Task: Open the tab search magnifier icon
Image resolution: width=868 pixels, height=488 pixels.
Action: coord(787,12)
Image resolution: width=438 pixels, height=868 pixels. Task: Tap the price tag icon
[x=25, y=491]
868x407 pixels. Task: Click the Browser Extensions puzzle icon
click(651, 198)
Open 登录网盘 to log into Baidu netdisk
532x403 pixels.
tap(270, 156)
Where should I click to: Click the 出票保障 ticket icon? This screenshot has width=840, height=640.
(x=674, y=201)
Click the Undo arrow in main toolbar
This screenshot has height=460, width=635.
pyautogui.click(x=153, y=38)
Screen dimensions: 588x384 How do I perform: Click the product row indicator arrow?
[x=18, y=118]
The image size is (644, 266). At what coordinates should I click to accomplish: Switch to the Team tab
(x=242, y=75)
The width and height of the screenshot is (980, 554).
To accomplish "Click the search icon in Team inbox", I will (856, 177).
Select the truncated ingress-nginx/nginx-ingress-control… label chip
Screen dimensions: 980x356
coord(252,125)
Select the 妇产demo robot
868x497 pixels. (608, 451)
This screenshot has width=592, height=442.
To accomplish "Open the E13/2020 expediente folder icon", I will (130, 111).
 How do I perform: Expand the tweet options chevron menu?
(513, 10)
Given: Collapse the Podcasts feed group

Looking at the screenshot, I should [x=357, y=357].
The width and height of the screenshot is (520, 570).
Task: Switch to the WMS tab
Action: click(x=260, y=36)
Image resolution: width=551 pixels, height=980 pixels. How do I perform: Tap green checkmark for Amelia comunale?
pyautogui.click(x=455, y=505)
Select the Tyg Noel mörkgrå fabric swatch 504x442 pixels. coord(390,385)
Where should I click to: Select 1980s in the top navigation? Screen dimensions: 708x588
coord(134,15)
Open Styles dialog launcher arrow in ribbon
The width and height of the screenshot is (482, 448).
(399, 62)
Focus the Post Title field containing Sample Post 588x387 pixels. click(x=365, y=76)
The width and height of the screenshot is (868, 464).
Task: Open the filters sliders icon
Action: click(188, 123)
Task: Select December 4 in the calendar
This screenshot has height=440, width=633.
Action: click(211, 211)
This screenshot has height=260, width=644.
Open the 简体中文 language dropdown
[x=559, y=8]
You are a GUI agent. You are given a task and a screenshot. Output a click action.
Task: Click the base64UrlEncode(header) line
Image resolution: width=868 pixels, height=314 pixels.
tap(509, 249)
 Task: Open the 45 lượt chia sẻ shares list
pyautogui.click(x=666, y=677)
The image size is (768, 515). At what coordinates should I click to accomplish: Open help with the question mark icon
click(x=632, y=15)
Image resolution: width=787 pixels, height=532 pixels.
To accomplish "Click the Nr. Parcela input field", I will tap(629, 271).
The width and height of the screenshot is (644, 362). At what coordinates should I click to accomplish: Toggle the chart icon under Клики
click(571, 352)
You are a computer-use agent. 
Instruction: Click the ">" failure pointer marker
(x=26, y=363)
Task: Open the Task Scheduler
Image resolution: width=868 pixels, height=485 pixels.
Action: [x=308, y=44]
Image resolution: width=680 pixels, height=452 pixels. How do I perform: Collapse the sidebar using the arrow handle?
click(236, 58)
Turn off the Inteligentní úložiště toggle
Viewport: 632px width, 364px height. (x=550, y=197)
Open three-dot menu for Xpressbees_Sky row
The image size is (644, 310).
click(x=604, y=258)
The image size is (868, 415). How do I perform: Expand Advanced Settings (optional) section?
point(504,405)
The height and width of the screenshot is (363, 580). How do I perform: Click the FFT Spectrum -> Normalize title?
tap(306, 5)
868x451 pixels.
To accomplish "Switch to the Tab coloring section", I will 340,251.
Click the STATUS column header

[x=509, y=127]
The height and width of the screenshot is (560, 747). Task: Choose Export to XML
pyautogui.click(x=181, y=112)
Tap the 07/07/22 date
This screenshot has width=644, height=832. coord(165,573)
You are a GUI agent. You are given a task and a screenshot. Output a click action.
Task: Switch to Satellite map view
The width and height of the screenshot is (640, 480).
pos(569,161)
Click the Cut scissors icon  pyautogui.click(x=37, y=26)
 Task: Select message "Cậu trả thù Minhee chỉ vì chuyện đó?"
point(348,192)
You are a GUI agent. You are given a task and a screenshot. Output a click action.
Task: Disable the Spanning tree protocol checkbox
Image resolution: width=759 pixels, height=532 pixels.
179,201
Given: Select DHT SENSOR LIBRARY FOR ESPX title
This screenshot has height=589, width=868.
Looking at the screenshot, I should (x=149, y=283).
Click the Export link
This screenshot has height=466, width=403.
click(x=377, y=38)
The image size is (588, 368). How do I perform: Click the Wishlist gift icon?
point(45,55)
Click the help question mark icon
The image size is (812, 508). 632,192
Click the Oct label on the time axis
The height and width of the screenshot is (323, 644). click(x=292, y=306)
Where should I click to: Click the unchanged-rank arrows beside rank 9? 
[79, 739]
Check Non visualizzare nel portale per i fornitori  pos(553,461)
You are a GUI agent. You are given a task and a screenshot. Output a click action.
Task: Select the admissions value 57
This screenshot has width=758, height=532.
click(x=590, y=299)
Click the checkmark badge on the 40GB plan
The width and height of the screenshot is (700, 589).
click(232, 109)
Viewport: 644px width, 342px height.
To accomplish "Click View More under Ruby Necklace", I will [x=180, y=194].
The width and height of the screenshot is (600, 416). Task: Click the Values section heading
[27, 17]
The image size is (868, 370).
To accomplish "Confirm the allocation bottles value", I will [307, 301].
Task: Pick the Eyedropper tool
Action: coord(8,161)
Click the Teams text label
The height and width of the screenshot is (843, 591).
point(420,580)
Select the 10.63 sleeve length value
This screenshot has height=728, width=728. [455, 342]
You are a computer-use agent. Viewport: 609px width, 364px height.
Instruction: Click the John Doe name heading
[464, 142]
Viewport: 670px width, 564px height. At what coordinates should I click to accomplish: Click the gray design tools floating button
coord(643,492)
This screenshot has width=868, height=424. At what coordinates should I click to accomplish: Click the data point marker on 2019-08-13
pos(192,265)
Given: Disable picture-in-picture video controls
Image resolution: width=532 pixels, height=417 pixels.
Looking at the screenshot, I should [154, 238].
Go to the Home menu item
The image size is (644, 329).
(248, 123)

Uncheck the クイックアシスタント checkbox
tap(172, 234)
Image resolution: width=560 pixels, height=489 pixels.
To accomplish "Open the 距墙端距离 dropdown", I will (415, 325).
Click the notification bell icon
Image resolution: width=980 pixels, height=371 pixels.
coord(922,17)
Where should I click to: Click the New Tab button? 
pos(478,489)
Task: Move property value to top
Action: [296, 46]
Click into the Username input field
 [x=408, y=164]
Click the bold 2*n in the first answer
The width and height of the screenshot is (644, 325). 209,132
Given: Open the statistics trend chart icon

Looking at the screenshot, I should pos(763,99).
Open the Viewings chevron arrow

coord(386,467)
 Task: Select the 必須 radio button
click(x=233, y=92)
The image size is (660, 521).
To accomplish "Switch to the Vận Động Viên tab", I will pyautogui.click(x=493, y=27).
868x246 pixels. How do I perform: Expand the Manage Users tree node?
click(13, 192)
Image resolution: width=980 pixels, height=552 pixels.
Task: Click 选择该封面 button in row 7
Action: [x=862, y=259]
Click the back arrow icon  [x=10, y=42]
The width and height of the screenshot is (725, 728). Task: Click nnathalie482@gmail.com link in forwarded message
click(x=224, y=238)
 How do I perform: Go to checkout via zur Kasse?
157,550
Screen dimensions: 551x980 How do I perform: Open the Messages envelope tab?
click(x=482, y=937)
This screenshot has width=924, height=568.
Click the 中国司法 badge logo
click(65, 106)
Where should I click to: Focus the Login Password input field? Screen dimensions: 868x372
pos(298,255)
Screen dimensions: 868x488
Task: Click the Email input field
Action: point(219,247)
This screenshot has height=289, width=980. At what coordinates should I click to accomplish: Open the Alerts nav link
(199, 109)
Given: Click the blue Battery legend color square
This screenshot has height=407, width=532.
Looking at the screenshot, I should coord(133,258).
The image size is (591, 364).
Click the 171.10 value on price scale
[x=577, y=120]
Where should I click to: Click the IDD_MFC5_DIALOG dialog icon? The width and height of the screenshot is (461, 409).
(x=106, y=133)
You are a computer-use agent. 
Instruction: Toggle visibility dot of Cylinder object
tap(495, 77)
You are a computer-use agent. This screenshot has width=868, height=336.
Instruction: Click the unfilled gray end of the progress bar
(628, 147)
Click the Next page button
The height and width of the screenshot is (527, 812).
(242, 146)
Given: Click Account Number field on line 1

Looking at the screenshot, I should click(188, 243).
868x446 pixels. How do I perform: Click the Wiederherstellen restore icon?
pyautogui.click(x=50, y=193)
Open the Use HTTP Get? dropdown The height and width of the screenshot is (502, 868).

────────────────────

§ **Your objective**: Each line in the data that holds the string "computer" should be found and copied.

§ **Output of the task**:
You are a computer-use agent. 
You are a computer-use agent. Viewport: 609px width, 364px height.
You are a computer-use agent. 
You are a computer-use agent. This screenshot has width=868, height=336.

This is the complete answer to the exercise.